The Farm on Oak Creek

Got Pigs?

pigsHomeYears ago, I heard an NPR article about a hog rescue farm.  The farmer said (and I’m paraphrasing), “Dogs have masters, cats have servants but a pig thinks everyone’s a pig.”  That, and years of reading Mother Earth News, sparked my fascination with pigs.  Or rather hogs.  Only porcine babies are known as pigs.  Once they’re weaned they’re known as weaners or shoats.  Females that haven’t had babies are gilts and males that won’t be making babies are barrows or bars.  Sows are mamas and boars are daddies.

So, I just brought home two little weaner pigs, both gilts. And before you ask, yes, they will both be meat.  Okay, as silly as this sounds, I’m positively giddy about raising these little girls.

Or maybe it was the smell in the car on the way home from Chino Valley that had my head spinning.  Holy smokes or rather, stinky pig!  These little girls weigh in at about 30 pounds each, a little on the small size, but in their fright at suddenly finding themselves in a dog crate going around the hairpin curves between Jerome and Prescott Valley, they left quite the mess.  Let me say, it was better to be hot and breathe than close the windows, turn on the AC and gag. As we made our way back over the mountain one of the girls kept making a funny snorting sound.  At first I was afraid she had the sniffles, which, according to my book on pigs (yes, I am once again teaching myself about raising hogs via the written word), might indicate respiratory problems.  Not.  I think she was carsick.  Once we hit Cottonwood there wasn’t another sound from her.

Once I made it home, I drove down to the orchard, where I had already set up their new home–their own personal hog tractor.  What, you might ask, is a hog tractor?  It’s a home on wheels.  While they’re little, it will keep them contained and safe on a 12 foot by 5 foot patch of ground until they’ve grazed the grass down.  Once they’ve eaten up the grass, turned the soil while looking for worms and left the same stuff on the ground that they left in the dog crate, I’ll grab the rope handle of their home and move them forward 12 feet.

I don’t have much hope that the tractor will last all the way through this season.  It started life as a chicken tractor built by my friends Kai and Meghan.  It’s mostly corrugated and chicken wire.  Because these are pigs and not chickens, some alterations were necessary.

pigTractorGulp.  It was my first attempt at building anything, and let me say I have a far way to go before I master power tools.  That said, I’ve now got a working familiarity with drills, hands saws, a sawsall, and whatever the heck that saw in the middle of the work bench is called.  I really wanted to try out the table saw–I would have liked to have cut a long piece of wood in half.

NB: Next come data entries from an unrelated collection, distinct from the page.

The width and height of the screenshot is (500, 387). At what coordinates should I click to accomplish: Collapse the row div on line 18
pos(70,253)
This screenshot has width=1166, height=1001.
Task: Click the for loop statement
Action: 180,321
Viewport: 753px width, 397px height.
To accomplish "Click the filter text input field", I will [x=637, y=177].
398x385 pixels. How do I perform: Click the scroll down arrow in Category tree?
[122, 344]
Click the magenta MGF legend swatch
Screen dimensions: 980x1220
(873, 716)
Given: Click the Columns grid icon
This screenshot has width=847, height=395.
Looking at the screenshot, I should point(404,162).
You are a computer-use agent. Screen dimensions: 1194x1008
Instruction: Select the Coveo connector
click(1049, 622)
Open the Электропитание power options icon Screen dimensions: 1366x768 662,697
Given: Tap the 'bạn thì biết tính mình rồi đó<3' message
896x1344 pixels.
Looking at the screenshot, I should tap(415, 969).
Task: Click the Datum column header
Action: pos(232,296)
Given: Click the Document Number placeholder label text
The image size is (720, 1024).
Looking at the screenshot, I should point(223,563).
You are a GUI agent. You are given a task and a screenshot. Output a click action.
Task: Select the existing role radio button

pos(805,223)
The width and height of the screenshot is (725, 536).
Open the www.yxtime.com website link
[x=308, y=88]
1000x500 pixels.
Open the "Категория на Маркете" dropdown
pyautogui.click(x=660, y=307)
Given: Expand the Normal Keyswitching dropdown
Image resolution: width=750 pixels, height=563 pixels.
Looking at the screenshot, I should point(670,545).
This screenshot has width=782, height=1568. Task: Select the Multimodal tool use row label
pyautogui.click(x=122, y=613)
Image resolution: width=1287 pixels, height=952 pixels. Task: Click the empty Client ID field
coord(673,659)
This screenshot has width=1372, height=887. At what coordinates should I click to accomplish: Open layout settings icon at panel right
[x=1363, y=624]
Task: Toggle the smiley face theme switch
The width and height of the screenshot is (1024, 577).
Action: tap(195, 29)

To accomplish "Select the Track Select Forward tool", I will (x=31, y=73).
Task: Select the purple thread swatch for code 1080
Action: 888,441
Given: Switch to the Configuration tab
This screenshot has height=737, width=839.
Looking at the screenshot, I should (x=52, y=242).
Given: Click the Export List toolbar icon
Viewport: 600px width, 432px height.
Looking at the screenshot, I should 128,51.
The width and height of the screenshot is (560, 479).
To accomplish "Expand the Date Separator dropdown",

But I just couldn’t get up the courage to try it on my own.  The refrain, “You’ll shoot your eye out” from A Christmas Story became “You’ll cut your hand off”….  So I punted and kluged together this and that until I got what I wanted.

The original tractor now has hardware cloth in place of chicken wire on the uncovered front as well as an attractive red door that’s wide enough to let a good sized hog pass.  It’s not a sturdy piece of wood, so I went back to my roots and gave it the modern version of a Medieval door lock: a piece of wooden round closet rod held in place by braces.

But, the tractor isn’t really meant to keep them confined, day in day out.  They’ll only live in it until they’re big enough to protect themselves and/or win over Moosie.  (He was way too excited to see them in their little house. It took me a bit to realize he thought they were Javelina, which he chases.)  My intention is to use my electric tape fence to confine them on a good-sized area of the pasture while they sleep in their little camping trailer.  When they’re grazed out that piece of pasture, I’ll move them to the next area.

And what do the girls think of their new home?  Well, I manhandled the dog crate out of my trusty Ford Focus, dragged it to the opening of their tractor, opened the crate and tried to dump them out.  They clung like limpets, which is kind of strange.  How did they do that with hooves? Humph.

I dragged the crate back out of the tractor doorway, upended it and grabbed the black spotted one by her back feet.  She grunted in surprise, but before she knew what was happening, she found herself in the shady end of her new home.  Her wattled sister followed with a screeching “You’re killing me!” squeal. (That didn’t help much with Moosie.)  I sent her to the back of the tractor as well.

Silence followed.  I quickly fastened the door and beat back Moosie, then made my way around to the shady end of the tractor. Both girls had their snouts deep in the calf-high grass and were audibly snuffling.  Then I heard it.  Smack, smack smack, crunch.  My book suggested that moving them was likely to put them off their food for a while.  Apparently not when they go from eating alfalfa and pig chow to fresh grass.

It’s been an hour now and the last time I went down to check on them, they came up to the chicken wire barrier to press their snouts to the dogs’ noses.  Even I got a long once over, although I suspect it might be a while before they forgive me for that ride.  I tried throwing them a few apples, but they’re still examining the grass, tasting this and that, to inspect those little green balls might be. Once they do, I’ll have them eating out of my hand…literally.

Yep.  I should have done this four years ago.  Got pigs?  I do!